Hard News by Russell Brown

389

Dropping the Bomber

Making radio programmes for Radio New Zealand can be a vexing business. When I was a regular on the comedy news quiz Off the Wire, the employees responsible for vetting the programme (I always pictured them wearing cardigans) would routinely remove the the more edgy jokes and, along with them, the actual senseof humour of the show. The show's producers, the Down Low Concept, eventually found a more liberal home with 7 Days on TV3.

We even occasionally struck such problems on Mediawatch, when I hosted that. In one notable incident, the investigation of a complaint about unfairness in a report continued even after the complainant had apologised and confessed to being drunk when he wrote his angry email. I was astonished, and Tom Frewen went so far as to get responsibility for the programme transferred to the news division, where management was seen to be of more robust constiution.

The broadcaster is also, appropriately, particularly sensitive about what goes to air during an election campaign. Instructions about balance will always be issued in advance of a campaign.

None of which excuses the shemozzle around the lifetime ban on Martyn "Bomber" Bradbury after his rant -- and I use the term descriptively rather than pejoratively -- on The Panel last week.

You can hear the offending speech here (I've uploaded the audio locally -- it appears to have been taken down by Radio NZ), and read the text on Bomber's blog.

I do think Bomber may have been due a word in his ear. If I were producing or presenting The Panel I would not allow him to simply read out one of his own blog posts in its entirety. Guests are meant to engage with the programme, not just use it as a megaphone.

And I think this first paragraph is feckless conspiracy-mongering:

What does a $43 million loan to Mediaworks buy you on Radio Live - apparently an hour of John Key avoiding answering any questions on politics. Why pay Mediaworks $43 million for that, when John Key can appear on Close Up and not answer questions for free.

I wrote a suitably appalled blog post last week about The Prime Minister's Hour, but I do not believe the government's financing of Mediaworks' frequency licences was the motivation for the programme. (Also, anyone who believes Steven Joyce was matey with Brent Impey, Mediaworks' CEO at the time of the loan, is wrong. Their relationship, which has its roots in the Radioworks days, was not convivial.)

Radio Live had any number of more straightforward reasons for putting the Prime Minister on air. The fact that we've spent the past two weeks talking about Radio Live is evidence enough of the benefits of doing so.

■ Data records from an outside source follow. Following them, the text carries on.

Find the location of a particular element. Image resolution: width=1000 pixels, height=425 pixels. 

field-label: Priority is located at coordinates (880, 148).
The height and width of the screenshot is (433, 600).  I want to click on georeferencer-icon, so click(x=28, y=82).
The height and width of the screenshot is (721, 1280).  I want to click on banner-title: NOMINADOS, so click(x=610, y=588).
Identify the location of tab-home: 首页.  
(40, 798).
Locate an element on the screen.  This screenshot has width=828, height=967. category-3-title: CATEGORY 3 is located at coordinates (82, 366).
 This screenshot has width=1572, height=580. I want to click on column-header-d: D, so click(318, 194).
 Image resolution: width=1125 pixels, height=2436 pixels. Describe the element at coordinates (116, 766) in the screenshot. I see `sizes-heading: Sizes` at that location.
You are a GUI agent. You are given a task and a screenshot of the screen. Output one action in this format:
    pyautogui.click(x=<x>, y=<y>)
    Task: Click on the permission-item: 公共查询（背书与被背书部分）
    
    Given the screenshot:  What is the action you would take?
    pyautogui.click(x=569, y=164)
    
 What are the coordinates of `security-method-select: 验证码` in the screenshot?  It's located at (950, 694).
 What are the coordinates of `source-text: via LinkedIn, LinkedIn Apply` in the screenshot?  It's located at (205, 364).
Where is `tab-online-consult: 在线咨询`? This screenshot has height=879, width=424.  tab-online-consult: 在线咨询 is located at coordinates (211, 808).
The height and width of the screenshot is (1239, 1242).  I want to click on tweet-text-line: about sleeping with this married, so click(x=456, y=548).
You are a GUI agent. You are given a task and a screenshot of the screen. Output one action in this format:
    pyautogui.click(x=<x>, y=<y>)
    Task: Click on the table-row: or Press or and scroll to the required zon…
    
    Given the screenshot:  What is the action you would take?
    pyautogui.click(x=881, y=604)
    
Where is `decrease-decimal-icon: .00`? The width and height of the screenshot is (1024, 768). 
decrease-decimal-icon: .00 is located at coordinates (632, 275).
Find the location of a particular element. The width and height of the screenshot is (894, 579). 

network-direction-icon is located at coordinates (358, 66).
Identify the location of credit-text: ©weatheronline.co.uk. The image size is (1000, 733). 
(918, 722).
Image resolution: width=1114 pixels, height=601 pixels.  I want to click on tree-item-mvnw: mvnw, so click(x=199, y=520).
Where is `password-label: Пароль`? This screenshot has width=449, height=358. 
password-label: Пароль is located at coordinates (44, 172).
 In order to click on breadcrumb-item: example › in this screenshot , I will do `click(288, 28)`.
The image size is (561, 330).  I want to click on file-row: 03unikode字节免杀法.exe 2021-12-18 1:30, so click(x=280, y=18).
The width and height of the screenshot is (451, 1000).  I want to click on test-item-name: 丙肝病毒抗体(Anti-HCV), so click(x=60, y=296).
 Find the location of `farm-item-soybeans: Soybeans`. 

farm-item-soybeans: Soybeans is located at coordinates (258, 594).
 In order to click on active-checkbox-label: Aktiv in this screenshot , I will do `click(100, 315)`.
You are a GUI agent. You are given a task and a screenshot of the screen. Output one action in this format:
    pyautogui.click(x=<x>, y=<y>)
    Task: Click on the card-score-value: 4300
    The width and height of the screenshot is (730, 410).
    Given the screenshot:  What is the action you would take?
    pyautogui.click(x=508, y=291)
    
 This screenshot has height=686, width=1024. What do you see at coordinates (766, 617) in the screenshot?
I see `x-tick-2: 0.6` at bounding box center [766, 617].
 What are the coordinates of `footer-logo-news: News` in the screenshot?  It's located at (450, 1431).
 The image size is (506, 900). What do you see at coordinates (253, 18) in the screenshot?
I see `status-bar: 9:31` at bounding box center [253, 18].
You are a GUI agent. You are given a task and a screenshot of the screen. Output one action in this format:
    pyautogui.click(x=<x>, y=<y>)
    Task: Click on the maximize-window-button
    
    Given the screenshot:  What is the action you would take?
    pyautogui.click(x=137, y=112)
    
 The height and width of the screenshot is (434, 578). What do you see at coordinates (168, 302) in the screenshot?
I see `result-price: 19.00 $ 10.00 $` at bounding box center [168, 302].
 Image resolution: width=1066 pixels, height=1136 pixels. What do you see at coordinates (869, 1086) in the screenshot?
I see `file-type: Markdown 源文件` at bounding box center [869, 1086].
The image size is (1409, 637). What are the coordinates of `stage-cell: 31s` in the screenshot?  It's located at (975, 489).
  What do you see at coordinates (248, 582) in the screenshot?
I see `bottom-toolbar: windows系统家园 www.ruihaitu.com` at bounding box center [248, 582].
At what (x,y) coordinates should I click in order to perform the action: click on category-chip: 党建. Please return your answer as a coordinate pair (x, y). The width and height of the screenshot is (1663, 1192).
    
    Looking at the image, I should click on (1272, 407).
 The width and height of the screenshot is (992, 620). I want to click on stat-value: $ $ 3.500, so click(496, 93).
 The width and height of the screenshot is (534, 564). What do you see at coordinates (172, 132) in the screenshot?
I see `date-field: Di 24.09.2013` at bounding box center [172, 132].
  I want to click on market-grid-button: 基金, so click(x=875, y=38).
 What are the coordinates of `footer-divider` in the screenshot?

On the other hand, Radio New Zealand's panicked response suggests that the broadcaster in thrall of the government ain't Radio Live. The indefinite ban was a ludicrous over-reaction, so clumsily handled as to suggest butt-covering on an orchestral scale.

Bomber is partisan and provocative? Well, come on down Captain Obvious. Surely this cannot have been news to either the RNZ board or management. And, as Gordon Campbell points out, commentators from the other side of the political divide, most notably Matthew Hooton, have been pretty nasty at times too.

Ironically, there was not a hint of chagrin from the broadcaster after it broadcast praise for the Prime Minister as fulsome as Bomber's contribution was damning, when the Mad Butcher delivered his recent personal electoral advertisement for John Key (also on Jim Mora's show). If Radio New Zealand wished to convey the impression that it was acceptable to praise the Prime Minister but not to criticise him, it certainly went the right way about it.